> _Exercise directions_: In your copy, include every record exactly and no pictures.

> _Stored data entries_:

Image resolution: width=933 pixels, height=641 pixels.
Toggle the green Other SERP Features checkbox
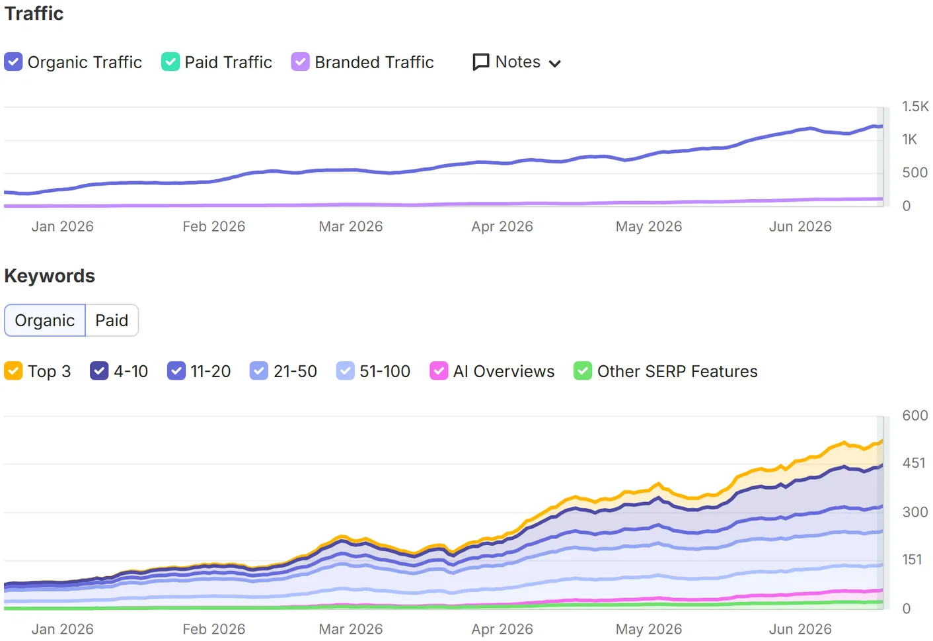click(x=583, y=371)
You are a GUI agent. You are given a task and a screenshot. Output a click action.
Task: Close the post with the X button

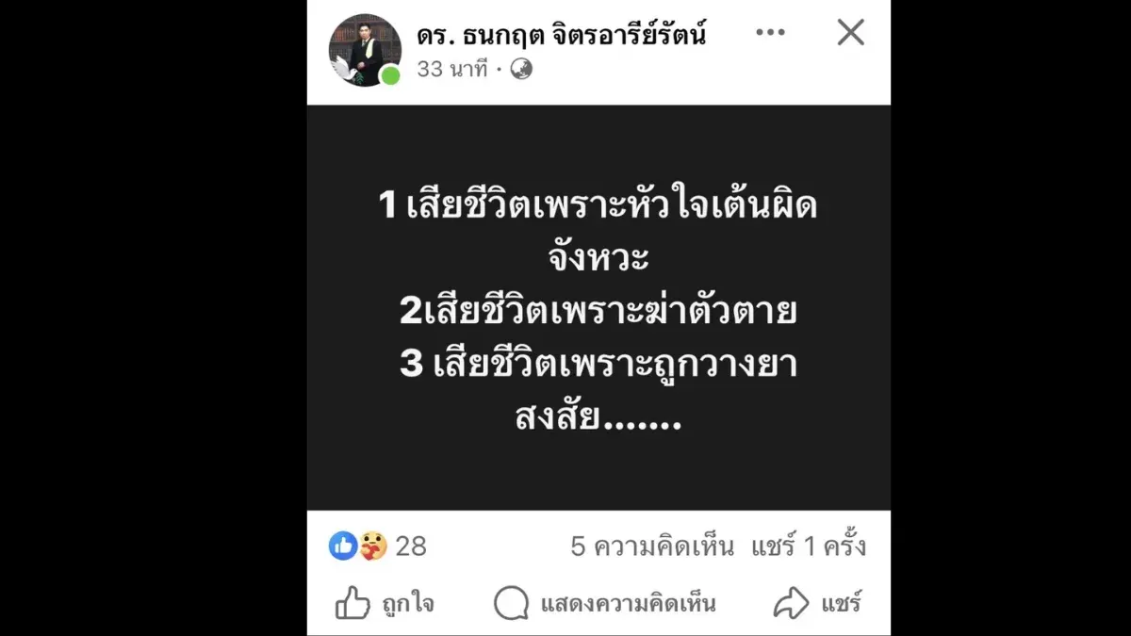[x=851, y=33]
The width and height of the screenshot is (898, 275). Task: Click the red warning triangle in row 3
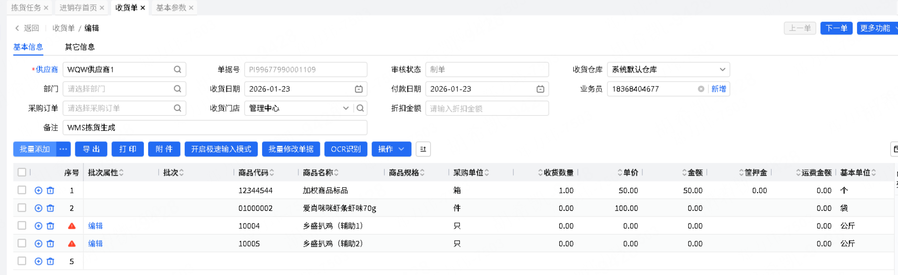tap(72, 226)
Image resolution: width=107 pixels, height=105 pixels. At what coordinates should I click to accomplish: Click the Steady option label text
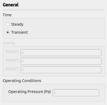17,24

> _Output for this exercise_:
Image resolution: width=933 pixels, height=641 pixels.
Toggle the green Other SERP Features checkbox
click(x=583, y=371)
You are a GUI agent. You are given a task and a screenshot. Output a click action.
Task: Close the post with the X button

[x=851, y=33]
The width and height of the screenshot is (898, 275). Task: Click the red warning triangle in row 3
tap(72, 226)
Image resolution: width=107 pixels, height=105 pixels. At what coordinates should I click to accomplish: Click the Steady option label text
17,24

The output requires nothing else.